Darko había esperado durante toda su existencia para vivir aquel momento que había parecido imposible y que, sin embargo, estaba a punto de suceder. Los cristianos ya habían comido de la fruta de los brujos, ya se habían dividido. Habían escuchado las voces turbias de los profetas oscuros, habían creado tantas sectas como intérpretes se creyesen iluminados por la Biblia. La Biblia, aquella que ni Pedro ni Pablo, ni Juan ni Santiago, ni Andrés ni Tomás llevaron bajo el brazo para predicar, había sido el anzuelo más dañino utilizado por los brujos para la tentación. Darko sonreía. En cada calumnia, en cada acusación del vulgo al Papa había un triunfo de los dioses paganos sobre la Iglesia de Cristo y sus apóstoles.

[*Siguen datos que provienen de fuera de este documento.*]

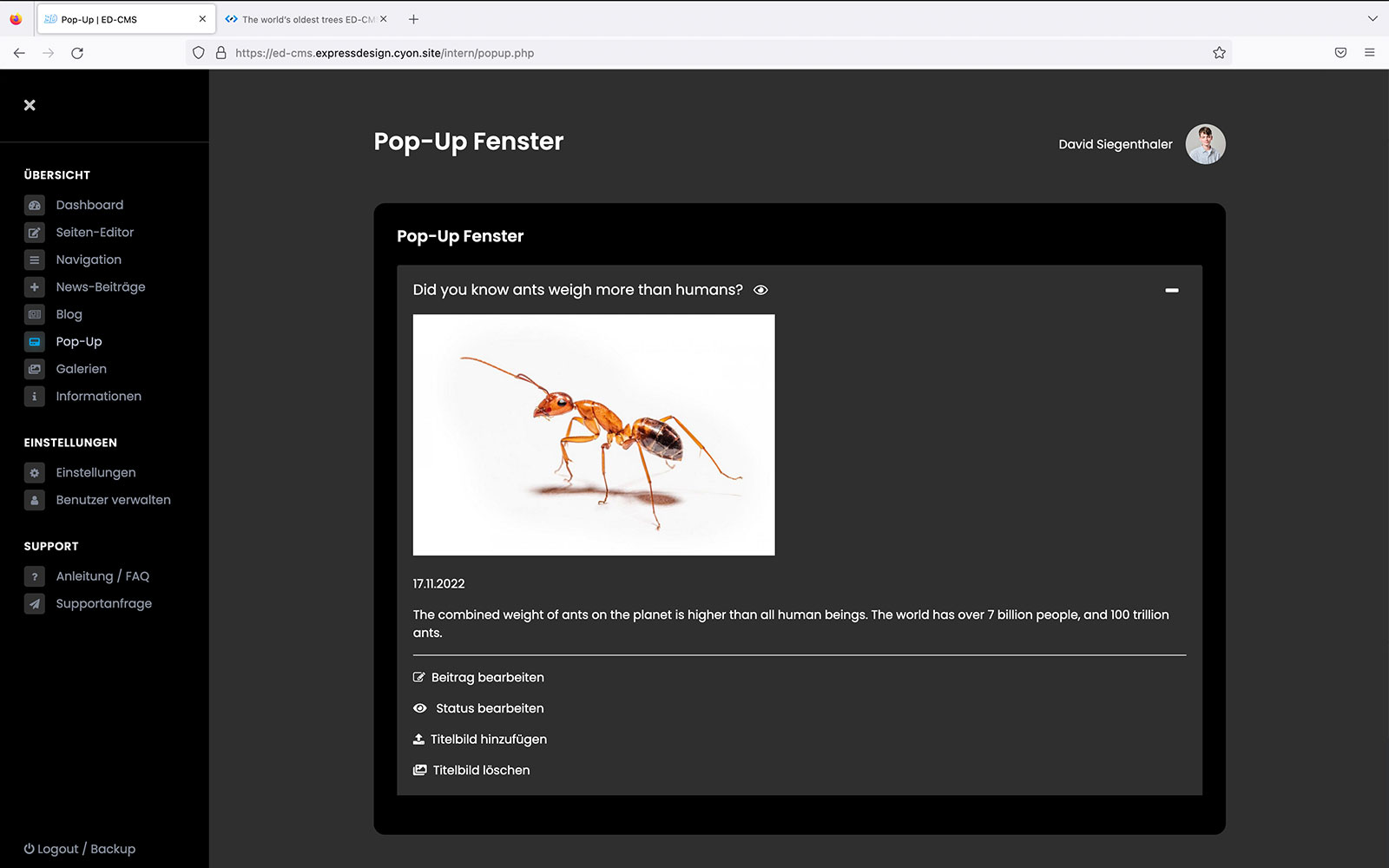Collapse the pop-up entry with minus icon
Viewport: 1389px width, 868px height.
(1171, 290)
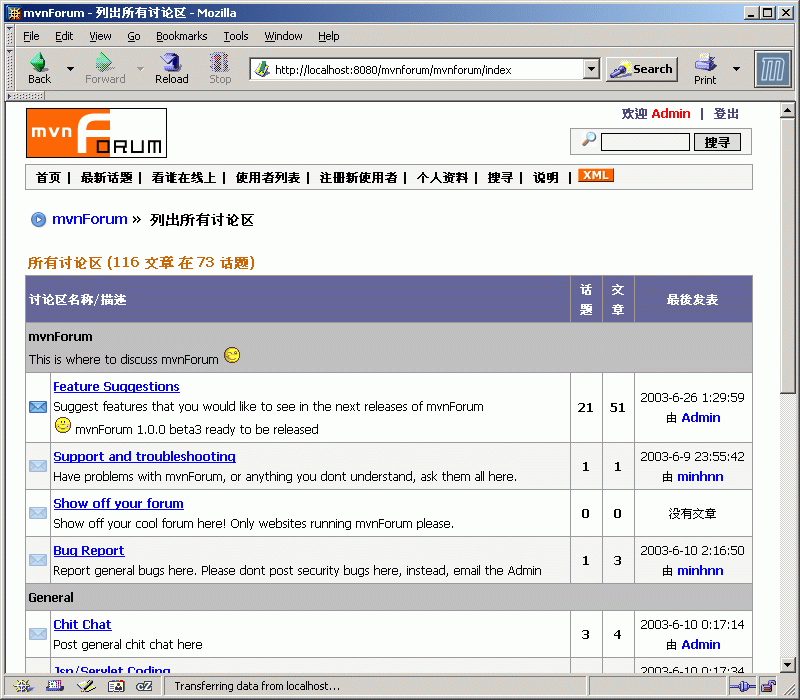Open the Bookmarks menu
The height and width of the screenshot is (700, 800).
click(181, 36)
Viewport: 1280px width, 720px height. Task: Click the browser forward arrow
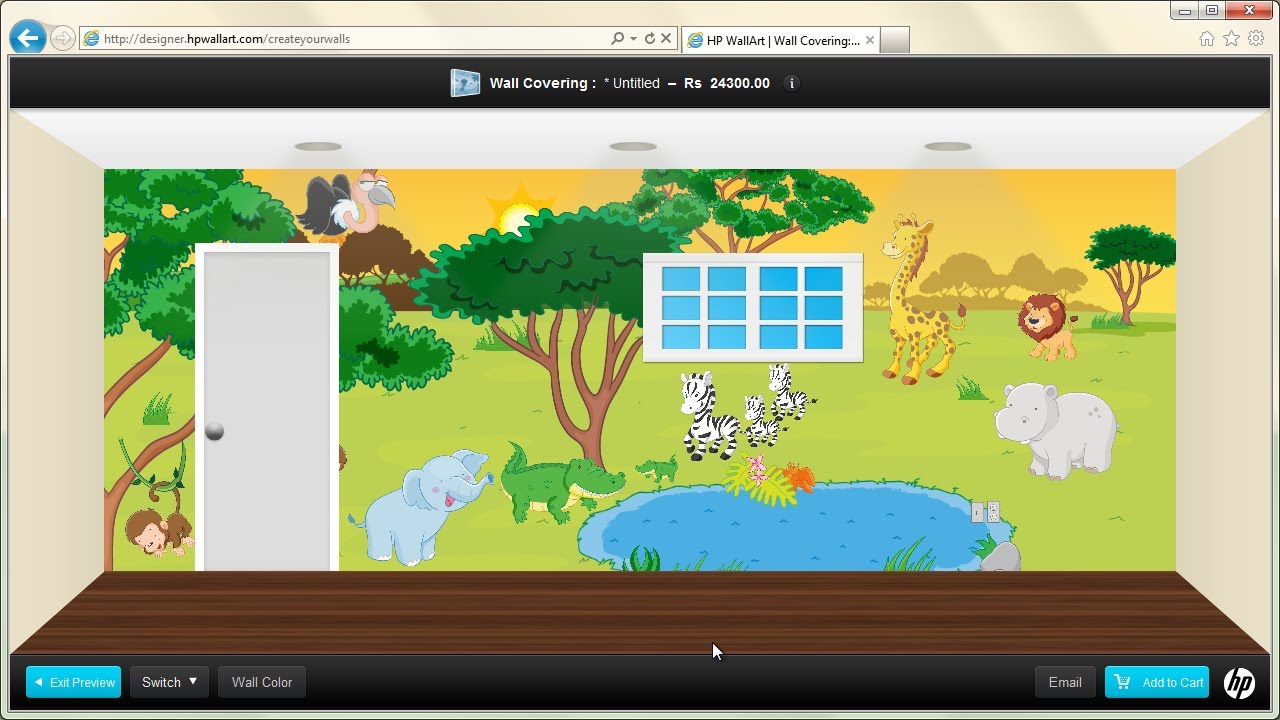tap(62, 39)
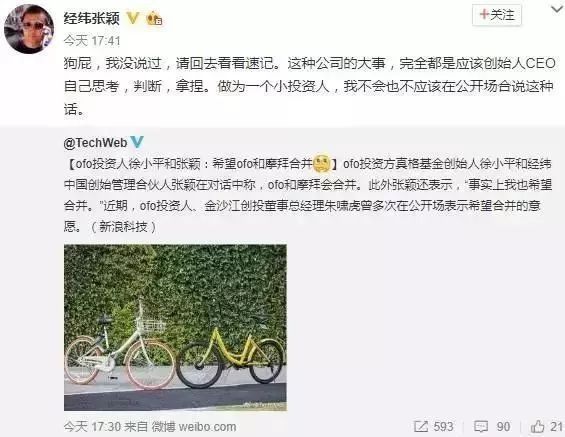Open the 今天 17:30 original post timestamp
The height and width of the screenshot is (437, 565).
tap(92, 427)
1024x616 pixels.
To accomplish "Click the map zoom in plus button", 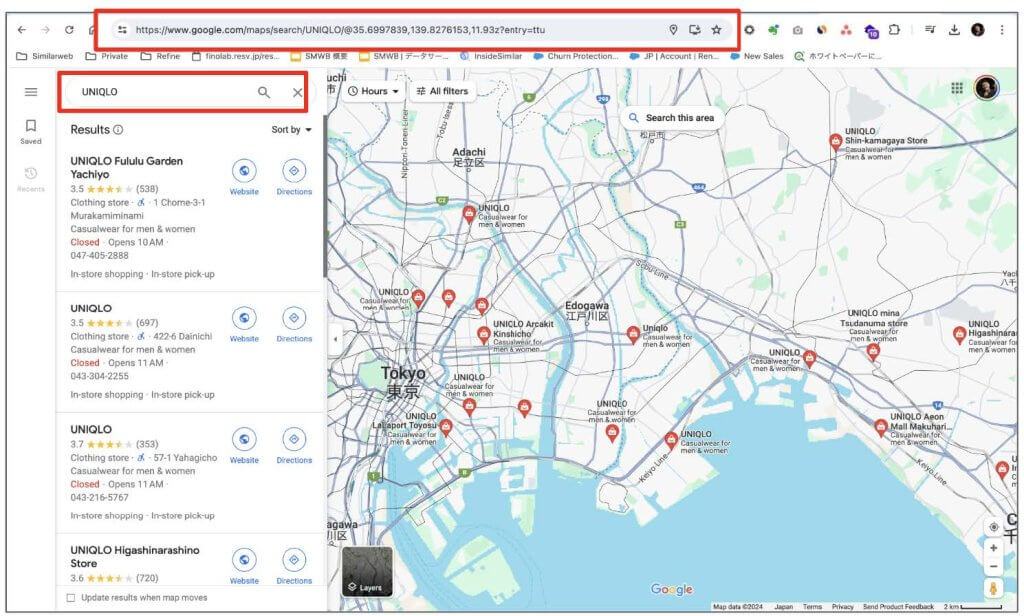I will pyautogui.click(x=993, y=548).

El teatro europeo estaba preparado. Un trabajo de siglos. Ahora solo faltaba el último paso, y no tardaría en llegar. Un último trueno resonó en las montañas. Y el brujo rió feliz.

99

Angelo DeGrasso se acercó lentamente al pórtico central de la catedral. Las puertas se encontraban cerradas, separadas entre sí por un parteluz de piedra en el que descansaba una imagen del santo y bajo un pesado tímpano lleno de figuras: un Cristo glorificado rodeado de las alegorías correspondientes al Juicio Final. El inquisidor quedó atrapado por aquella imagen con sus ángeles y demonios, sus santos y pecadores en el camino hacia la salvación o la condena. Pero pronto salió de su ensimismamiento y bajó la vista para subir los cuatro últimos escalones de mármol blanco y tomar la argolla de hierro que pendía de una de las pesadas hojas de la puerta, la empujó con fuerza y sintió sufrir las bisagras. Estaba abierta.